Ло и другие Братья пересмотрели старинные рукописи, пытаясь найти упоминания о чуде, произошедшим с ней, но за всю историю ордена подобного больше не случалось.
Подарив Тамаа платье, он переступил через себя, подталкивая ее показать истинное лицо, и теперь изводился, сожалея о поступке.
«Люди черны, блеск и жажда тщеславия затмевают разум и свет путеводной звезды. Покажи истинную себя, скинь притворство, и я приму тебя любой».
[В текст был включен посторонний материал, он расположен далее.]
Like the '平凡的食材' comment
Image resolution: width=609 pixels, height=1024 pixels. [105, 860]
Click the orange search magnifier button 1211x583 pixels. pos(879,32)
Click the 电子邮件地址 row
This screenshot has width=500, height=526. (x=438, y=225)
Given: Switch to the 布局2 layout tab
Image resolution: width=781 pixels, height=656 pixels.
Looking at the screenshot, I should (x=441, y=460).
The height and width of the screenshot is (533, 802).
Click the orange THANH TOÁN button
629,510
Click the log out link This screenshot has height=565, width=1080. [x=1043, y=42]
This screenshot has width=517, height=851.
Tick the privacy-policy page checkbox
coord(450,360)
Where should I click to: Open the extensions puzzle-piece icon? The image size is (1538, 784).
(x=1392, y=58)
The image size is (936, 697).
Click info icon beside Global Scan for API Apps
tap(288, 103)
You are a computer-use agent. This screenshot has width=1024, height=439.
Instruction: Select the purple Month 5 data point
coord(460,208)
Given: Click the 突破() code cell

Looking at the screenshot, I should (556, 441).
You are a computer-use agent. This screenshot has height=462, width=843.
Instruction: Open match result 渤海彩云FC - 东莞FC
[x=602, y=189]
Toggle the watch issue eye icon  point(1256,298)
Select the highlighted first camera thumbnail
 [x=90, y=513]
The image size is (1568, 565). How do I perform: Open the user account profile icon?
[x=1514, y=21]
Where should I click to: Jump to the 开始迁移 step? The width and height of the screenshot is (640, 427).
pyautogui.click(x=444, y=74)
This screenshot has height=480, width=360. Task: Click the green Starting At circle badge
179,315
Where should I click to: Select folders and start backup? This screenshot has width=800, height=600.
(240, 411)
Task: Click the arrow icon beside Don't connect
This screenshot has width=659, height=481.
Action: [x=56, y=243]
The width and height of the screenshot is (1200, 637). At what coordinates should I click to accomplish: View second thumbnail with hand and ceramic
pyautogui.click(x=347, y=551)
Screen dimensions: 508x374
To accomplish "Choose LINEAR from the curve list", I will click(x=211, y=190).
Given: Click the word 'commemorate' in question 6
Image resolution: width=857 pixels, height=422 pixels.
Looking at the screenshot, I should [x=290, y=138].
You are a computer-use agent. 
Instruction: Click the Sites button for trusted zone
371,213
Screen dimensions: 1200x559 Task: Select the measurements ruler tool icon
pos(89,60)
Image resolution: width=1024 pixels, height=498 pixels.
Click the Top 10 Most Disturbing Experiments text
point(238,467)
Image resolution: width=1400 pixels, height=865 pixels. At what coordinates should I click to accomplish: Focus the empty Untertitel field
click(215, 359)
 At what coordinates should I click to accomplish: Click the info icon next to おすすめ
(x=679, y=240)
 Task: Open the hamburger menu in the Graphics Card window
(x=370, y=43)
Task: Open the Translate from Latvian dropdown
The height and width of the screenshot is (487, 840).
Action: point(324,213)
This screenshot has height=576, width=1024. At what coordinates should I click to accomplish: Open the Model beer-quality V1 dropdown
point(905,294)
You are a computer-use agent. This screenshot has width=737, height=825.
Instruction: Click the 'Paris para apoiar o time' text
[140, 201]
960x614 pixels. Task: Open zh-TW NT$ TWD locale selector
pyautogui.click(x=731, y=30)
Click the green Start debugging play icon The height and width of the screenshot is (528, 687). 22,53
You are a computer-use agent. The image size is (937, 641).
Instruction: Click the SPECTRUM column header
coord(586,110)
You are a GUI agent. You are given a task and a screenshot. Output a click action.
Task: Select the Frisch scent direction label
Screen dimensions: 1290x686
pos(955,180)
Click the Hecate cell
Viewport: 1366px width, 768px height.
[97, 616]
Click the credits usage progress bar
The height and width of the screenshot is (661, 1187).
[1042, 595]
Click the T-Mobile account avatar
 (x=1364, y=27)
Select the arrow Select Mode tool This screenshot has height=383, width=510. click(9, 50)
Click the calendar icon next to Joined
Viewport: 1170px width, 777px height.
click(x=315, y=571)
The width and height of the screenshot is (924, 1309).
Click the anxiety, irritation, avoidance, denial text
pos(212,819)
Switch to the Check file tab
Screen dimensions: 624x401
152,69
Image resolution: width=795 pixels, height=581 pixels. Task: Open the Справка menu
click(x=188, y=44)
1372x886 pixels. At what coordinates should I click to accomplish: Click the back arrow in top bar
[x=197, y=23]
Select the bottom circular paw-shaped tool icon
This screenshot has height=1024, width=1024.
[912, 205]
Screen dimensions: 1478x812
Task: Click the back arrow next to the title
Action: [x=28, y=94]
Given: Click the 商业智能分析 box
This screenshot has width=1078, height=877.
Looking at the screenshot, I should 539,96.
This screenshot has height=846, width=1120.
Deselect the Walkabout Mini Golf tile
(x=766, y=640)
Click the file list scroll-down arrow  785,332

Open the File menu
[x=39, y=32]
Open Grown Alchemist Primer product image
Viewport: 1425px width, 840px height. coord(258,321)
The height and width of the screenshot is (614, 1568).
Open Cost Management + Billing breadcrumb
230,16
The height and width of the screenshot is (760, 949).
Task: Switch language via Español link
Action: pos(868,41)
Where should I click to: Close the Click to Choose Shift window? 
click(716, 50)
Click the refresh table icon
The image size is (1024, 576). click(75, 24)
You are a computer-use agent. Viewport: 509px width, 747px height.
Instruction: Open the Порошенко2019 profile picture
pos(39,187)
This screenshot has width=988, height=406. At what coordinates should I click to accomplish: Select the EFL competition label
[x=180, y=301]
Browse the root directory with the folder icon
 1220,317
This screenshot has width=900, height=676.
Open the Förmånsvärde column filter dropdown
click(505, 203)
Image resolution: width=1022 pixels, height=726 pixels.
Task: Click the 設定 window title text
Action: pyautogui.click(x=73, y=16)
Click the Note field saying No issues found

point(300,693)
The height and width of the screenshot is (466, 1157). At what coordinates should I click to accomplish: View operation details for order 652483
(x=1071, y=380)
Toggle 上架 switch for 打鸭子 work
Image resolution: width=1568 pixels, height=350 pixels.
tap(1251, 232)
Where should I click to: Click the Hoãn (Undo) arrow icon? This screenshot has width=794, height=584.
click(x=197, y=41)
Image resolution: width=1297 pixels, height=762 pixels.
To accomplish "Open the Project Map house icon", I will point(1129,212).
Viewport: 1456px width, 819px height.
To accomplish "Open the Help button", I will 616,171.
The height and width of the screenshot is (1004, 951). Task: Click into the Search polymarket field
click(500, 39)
Долон решил, что если даже Тамаа не любила его, не откажется от нее, но закроется и не позволит себе слабостей.
«Даже Альгиз, мнительный и осторожный не смог пройти мимо тебя. Проявляя капризный нрав и взбалмошность, тонко издеваясь, ты лишь сильнее притягиваешь его. Но я не дам так над собой издеваться!» - убеждал он себя. Размышления о Бокасе, ее брате, Тамаа, ревности и подозрительность… - замкнутый круг, из которого Ло не мог вырваться.
Он не собирался идти к ней, но ноги сами не привели в переулок. А подойдя к вывеске, не смог уйти, посчитав, что иначе это будет трусостью.
«Зайду, но буду сдержан. Пусть убедится, что я не из тех, кем можно верховодить!» - решил он, спускаясь в таверну.
Было людно. Тамаа спешно двигалась от одного столика к другому. Манящая, притягательная, недоступная, полная соблазна и чувственности. Она настолько привыкла ко вниманию, что на его давящий взгляд не обращала внимания. Лишь позже, случайно увидев, остановилась.
Ее большие глаза пронизывали Ло, лишая уверенности и равновесия. Они молчали, и люди стали обращать на них внимание. Наконец Тамаа отвела глаза и робко произнесла желанные для него слова:
– Рада тебя видеть, – и задышала чаще, вздымая пышную грудь.
Она искушала, а он был голоден. Желая скрыть, что ее тело и чувственность имеют над ним власть, Долон скорчил усмешку, сглотнул и сквозь зубы, чтобы скрыть волнение, выдавил:
– Тебе здесь нравится?
Долон видел, как в Тамаа боролись гордость и желание получить его, сказав то, что он хотел услышать. Она знала, что стоило лишь подчиниться, признать его главенство, и все бы закончилось, но спесь не позволила ей уступить.
– Даже не знаю, - промолвила Тамаа, склонив голову и показывая изгиб белой шеи с голубыми венками, проступающими под тонкой кожей. Медленно подняла руку и, убирая выбившуюся прядь волос, провела по щеке, шее, закусила губу. Желание читалось в ее глазах, но она не покорилась, и Долон тоже не готов был уступить, показать слабость.
Они смотрели друг на друга, как в состязании, меряясь гордыней и упрямством. Почувствовав, что после встречи с ней похоть будет долго изводить его, требуя утоления, Ло разозлился и отвернулся, небрежно глянув в окно.
– Была рада тебя видеть, - как можно непринужденнее произнесла Тамаа и, величаво развернувшись, пошла прочь.
Ло ощущал спиной неприязнь и ревностные взгляды посетителей трактира. Особенно тяжелые, злые мысли сидящих за соседним столом пьяных чужаков, взиравших на Тамаа, как голодные шакалы.
Краснокожие от загара неверцы считали себя лучше, чем он. Они верно подметили, что Тхайя его выделяет, и оскорбились. Такие люди как они не привыкли к отказам.
«Отвергают слабаков!
– читалось в их наглых ухмылках и вызывающих взглядах. – Смотри, как надо!»